The money — $10 million over two years — had been earmarked for state financial aid for undocumented immigrants, who are barred from receiving federal student loans and grants. Instead, Gov. Glenn Youngkin (R) asked the General Assembly to give the money to students at Virginia’s five private and public HBCUs — Virginia University of Lynchburg, along with Hampton, Virginia Union, Norfolk State and Virginia State universities.

“Shame on the governor for weaponizing state financial aid as a cheap political ploy to divide communities of color,” said Sookyung Oh, director of Hamkae Center, a civil rights organization in Virginia. “If education was important to this governor, as he claimed throughout his campaign, he could have easily allocated funding to ensure every young Virginian who wants to pursue higher education in the Commonwealth has the resources to do so.”

Critics of the measure say it perpetuates a false scarcity problem at a time when Virginia has a budget surplus, and it demands that lawmakers sacrifice one needy group of students for another.
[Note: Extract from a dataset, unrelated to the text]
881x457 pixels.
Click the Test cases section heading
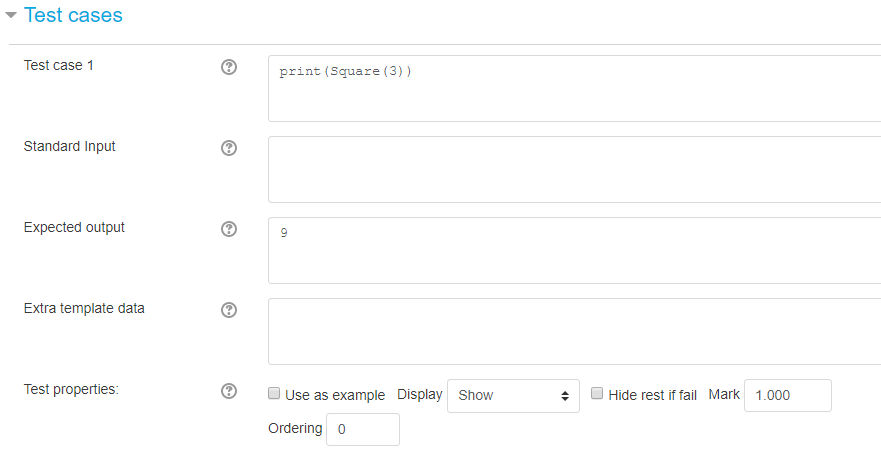[73, 15]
“I understand and agree that we need to do something for HBCUs. This is not the way to do it. This is messy,” Del. Lamont Bagby (D-Henrico), head of the Virginia Legislative Black Caucus, told the House before a vote on the amendment Friday. “We have more than enough resources to help.”
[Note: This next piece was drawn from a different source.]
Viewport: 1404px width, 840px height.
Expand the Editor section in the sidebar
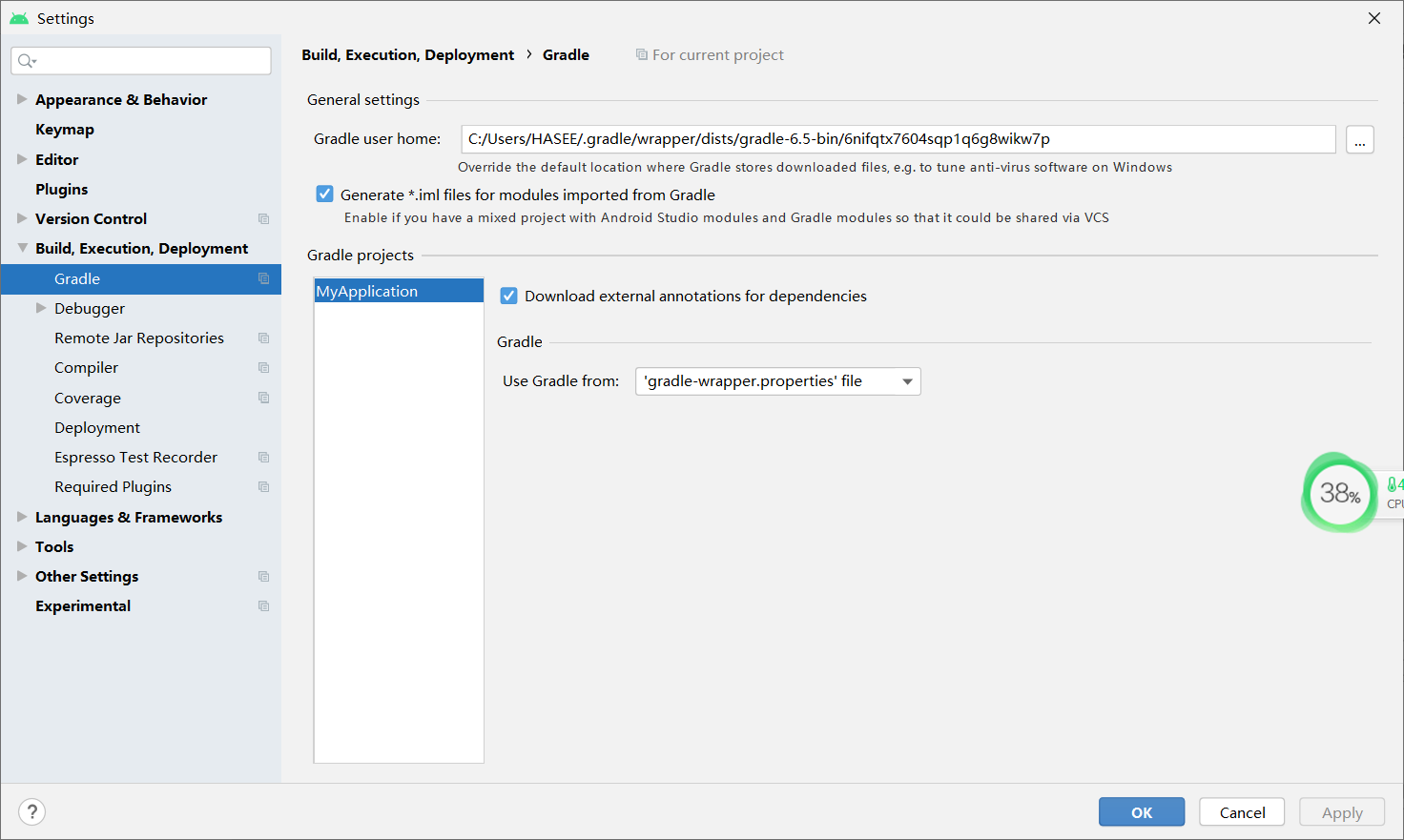click(x=21, y=159)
Some critics also accused the governor of “pitting” the groups against each other, a charge Youngkin spokesperson Macaulay Porter on Tuesday disputed.

“This is a typical divisive Democrat talking point to claim that one group was ‘pitted’ against another,” Porter said. “The reality is, Governor Youngkin committed to providing necessary funding to HBCUs and with this budget, he’s delivering on that commitment.”
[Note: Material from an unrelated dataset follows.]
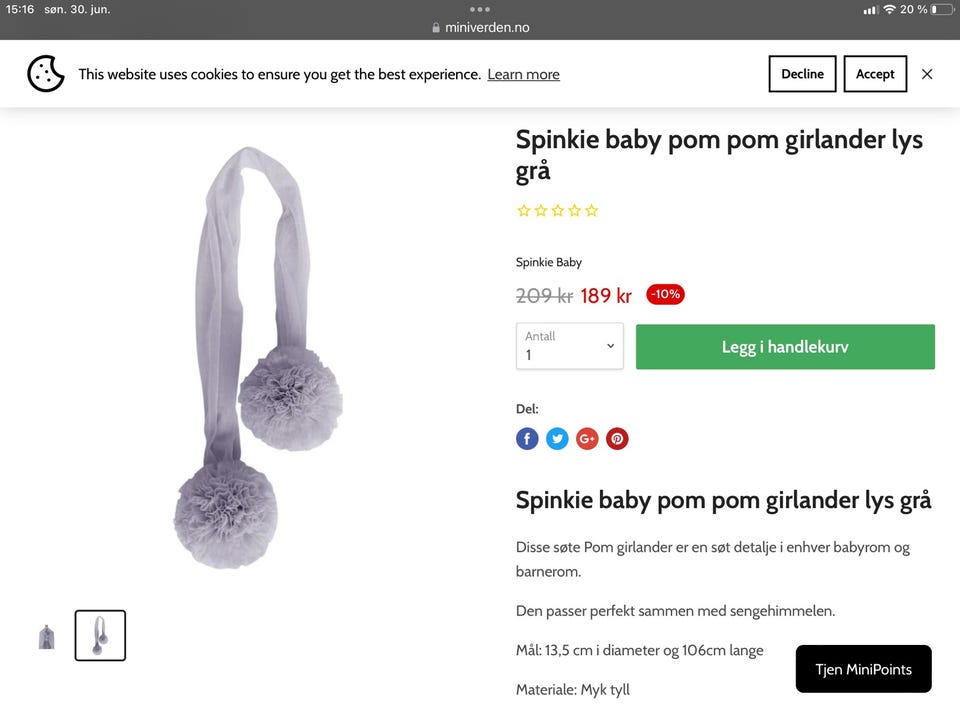Open the Antall quantity dropdown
University leaders at Virginia’s five HBCUs did not immediately respond to requests for comment on Youngkin’s amendment. The schools have for years petitioned lawmakers for fiscal support on par with predominantly White institutions in the state.

Financial need is high at HBCUs, where many students come from low-income households. Generations of meager state appropriations, paltry donations and inequitable federal funding have left the universities without institutional resources to fund robust scholarships, making every additional dollar crucial.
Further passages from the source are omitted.